Given data START

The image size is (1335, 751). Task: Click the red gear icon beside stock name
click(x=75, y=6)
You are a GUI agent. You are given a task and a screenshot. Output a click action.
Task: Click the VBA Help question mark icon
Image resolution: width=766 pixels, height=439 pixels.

Given data END

Set the records down again in full, exactly as they read.

* Result below:
The image size is (1335, 751). Task: Click the red gear icon beside stock name
click(x=75, y=6)
You are a GUI agent. You are given a task and a screenshot. Output a click action.
Task: Click the VBA Help question mark icon
Image resolution: width=766 pixels, height=439 pixels.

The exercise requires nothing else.